* [QUELLENAUSZUG]
*****

Ratgeber
Unkraut - eine Frage der Definition
Egal, wie man sie nennt - Unkräuter, Beikräuter oder Ackerwildpflanzen - bei diesen Pflanzen handelt es sich gemeinhin um solche, die bei vielen Menschen, vor allem aber in der industriellen Landwirtschaft unerwünscht sind und deshalb oft mit chemischen "Waffen" bekämpft werden. Dabei wird meistens außer Acht gelassen, dass sie sich einerseits erst durch die intensive Landwirtschaft so stark ausbreiten konnten und andererseits in den meisten Fällen sehr nahrhaft sind sowie Heilkräfte besitzen, die unsere entfernten Vorfahren noch zu nutzen wussten.

*****

Gespeicherte Einträge:
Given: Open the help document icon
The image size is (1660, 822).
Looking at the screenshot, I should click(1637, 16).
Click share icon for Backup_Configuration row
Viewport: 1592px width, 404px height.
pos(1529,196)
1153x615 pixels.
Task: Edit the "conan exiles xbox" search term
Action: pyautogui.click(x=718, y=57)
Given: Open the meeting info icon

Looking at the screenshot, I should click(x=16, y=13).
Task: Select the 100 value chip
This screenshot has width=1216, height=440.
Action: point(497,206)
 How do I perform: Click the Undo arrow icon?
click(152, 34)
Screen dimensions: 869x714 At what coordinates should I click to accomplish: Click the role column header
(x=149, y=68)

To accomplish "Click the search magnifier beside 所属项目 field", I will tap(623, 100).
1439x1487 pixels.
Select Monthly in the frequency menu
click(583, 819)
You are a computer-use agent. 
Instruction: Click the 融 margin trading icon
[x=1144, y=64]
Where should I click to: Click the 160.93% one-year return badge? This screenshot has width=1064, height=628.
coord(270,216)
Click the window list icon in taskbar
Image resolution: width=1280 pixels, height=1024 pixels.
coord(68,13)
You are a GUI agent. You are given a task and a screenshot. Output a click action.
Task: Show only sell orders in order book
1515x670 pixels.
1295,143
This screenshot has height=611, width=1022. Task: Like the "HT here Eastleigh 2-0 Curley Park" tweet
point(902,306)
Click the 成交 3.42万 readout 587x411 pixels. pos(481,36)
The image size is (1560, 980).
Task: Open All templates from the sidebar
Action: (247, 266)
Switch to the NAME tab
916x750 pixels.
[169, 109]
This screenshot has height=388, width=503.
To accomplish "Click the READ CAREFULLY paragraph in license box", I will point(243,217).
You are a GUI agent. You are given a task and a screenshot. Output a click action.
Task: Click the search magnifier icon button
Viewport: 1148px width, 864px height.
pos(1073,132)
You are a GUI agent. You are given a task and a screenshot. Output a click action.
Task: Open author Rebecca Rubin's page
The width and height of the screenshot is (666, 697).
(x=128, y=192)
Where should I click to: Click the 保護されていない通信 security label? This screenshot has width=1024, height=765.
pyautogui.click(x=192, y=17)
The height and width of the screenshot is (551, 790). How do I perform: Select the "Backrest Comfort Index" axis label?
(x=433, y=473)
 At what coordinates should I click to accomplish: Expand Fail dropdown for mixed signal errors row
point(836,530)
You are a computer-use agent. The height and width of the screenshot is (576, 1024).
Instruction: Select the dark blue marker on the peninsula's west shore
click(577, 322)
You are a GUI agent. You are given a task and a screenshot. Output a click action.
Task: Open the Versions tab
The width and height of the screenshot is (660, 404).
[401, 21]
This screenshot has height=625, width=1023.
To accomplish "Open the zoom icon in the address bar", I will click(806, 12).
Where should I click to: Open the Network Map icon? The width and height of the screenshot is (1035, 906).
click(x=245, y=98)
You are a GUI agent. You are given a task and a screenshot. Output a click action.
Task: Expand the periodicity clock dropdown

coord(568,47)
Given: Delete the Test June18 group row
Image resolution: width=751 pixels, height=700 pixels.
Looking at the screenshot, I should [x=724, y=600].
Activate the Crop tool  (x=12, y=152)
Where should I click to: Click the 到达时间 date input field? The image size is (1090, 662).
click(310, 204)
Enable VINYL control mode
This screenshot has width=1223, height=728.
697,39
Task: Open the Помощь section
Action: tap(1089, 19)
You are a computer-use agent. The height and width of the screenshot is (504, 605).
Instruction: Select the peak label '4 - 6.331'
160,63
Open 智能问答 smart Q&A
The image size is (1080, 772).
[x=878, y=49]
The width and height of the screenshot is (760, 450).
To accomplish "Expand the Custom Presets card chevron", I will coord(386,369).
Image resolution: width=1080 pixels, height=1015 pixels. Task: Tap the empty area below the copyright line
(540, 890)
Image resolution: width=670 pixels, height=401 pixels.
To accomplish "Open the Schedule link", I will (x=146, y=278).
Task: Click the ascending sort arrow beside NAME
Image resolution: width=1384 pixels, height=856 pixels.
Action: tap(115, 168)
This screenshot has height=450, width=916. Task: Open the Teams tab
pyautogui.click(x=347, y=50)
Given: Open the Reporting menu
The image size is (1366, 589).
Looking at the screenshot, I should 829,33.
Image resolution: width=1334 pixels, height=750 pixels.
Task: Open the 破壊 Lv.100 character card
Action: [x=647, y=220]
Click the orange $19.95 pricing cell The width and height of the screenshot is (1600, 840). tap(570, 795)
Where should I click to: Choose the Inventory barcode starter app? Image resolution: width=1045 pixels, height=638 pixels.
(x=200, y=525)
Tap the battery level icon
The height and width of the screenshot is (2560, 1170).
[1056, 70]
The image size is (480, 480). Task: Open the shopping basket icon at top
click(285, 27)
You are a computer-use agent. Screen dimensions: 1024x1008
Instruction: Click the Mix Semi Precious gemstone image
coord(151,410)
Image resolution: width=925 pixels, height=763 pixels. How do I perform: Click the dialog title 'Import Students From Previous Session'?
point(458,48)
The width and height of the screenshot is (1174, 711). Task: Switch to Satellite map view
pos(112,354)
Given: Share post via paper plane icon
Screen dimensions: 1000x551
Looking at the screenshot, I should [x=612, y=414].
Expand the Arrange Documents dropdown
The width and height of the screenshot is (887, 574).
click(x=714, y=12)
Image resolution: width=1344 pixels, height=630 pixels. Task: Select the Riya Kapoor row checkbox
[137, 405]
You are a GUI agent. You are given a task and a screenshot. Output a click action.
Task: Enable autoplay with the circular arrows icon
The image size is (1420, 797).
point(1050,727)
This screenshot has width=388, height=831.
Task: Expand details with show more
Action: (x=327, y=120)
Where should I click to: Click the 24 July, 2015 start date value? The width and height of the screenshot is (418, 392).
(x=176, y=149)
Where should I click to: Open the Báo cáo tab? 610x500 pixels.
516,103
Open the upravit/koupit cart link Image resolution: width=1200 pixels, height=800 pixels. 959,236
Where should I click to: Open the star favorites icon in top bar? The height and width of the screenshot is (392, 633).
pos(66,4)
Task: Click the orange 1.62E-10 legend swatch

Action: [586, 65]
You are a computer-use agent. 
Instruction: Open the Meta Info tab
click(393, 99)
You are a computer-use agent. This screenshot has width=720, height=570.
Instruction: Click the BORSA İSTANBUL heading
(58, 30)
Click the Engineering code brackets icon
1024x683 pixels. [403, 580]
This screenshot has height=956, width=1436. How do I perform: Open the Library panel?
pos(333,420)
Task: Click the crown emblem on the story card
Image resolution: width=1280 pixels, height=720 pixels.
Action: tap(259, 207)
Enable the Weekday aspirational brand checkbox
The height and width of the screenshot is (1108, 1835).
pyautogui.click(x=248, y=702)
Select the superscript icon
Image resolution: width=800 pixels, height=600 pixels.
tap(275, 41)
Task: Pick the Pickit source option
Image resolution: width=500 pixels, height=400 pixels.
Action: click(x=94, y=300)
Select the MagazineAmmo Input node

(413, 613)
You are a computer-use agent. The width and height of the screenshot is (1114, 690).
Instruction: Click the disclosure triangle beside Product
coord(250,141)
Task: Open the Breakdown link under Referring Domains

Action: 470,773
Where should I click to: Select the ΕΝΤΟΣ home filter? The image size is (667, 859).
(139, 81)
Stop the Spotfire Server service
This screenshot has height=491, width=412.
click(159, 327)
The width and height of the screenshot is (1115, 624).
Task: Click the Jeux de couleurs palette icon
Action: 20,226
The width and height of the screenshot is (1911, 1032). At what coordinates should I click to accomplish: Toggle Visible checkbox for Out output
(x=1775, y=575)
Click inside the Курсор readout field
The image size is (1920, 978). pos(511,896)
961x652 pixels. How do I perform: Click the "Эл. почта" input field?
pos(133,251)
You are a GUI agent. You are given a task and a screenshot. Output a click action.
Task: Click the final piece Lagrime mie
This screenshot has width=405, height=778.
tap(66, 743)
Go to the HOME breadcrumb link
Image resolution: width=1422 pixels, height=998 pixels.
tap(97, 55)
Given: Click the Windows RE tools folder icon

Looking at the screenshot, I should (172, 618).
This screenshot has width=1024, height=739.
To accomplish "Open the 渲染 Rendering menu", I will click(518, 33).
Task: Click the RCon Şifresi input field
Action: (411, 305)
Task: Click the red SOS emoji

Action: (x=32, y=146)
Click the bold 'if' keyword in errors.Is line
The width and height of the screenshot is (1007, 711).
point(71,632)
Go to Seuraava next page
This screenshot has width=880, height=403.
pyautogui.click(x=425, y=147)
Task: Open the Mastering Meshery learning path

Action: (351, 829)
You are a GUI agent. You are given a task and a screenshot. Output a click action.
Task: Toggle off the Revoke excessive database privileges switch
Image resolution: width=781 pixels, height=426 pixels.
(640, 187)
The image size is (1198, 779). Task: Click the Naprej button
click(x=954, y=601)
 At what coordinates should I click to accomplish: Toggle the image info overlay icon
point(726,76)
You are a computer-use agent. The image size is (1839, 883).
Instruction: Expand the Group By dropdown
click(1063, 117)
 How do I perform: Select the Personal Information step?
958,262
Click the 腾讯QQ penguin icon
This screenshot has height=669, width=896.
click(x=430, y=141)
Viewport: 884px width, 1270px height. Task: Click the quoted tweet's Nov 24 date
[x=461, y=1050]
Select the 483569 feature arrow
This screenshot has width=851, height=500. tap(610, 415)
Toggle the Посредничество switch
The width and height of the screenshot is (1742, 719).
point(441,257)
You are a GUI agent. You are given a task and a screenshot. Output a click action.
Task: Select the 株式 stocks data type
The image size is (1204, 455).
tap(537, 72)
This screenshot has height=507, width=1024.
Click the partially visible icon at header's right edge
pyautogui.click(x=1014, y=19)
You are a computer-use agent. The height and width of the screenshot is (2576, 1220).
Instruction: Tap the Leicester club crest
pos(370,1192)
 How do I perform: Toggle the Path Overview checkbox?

*****

* [OFFENE AUFGABEN]
1. Stimmen die folgenden Aussagen mit dem Text über Unkraut überein? Beantworte jede mit Ja oder Nein und zitiere die entscheidenden Worte des Textes.
(a) Die Pflanzen werden oft chemisch bekämpft.
(b) Die Pflanzen sind in den meisten Fällen nicht nahrhaft.
(c) Unsere entfernten Vorfahren nutzten die Heilkräfte dieser Pflanzen.
2. Welche drei Bezeichnungen für diese Pflanzen nennt der Text über Unkraut?

* [GELÖSTE AUFGABEN]
1.
(a) Ja: „deshalb oft mit chemischen "Waffen" bekämpft werden“
(b) Nein: „in den meisten Fällen sehr nahrhaft sind“
(c) Ja: „Heilkräfte besitzen, die unsere entfernten Vorfahren noch zu nutzen wussten“

2. Unkräuter, Beikräuter oder Ackerwildpflanzen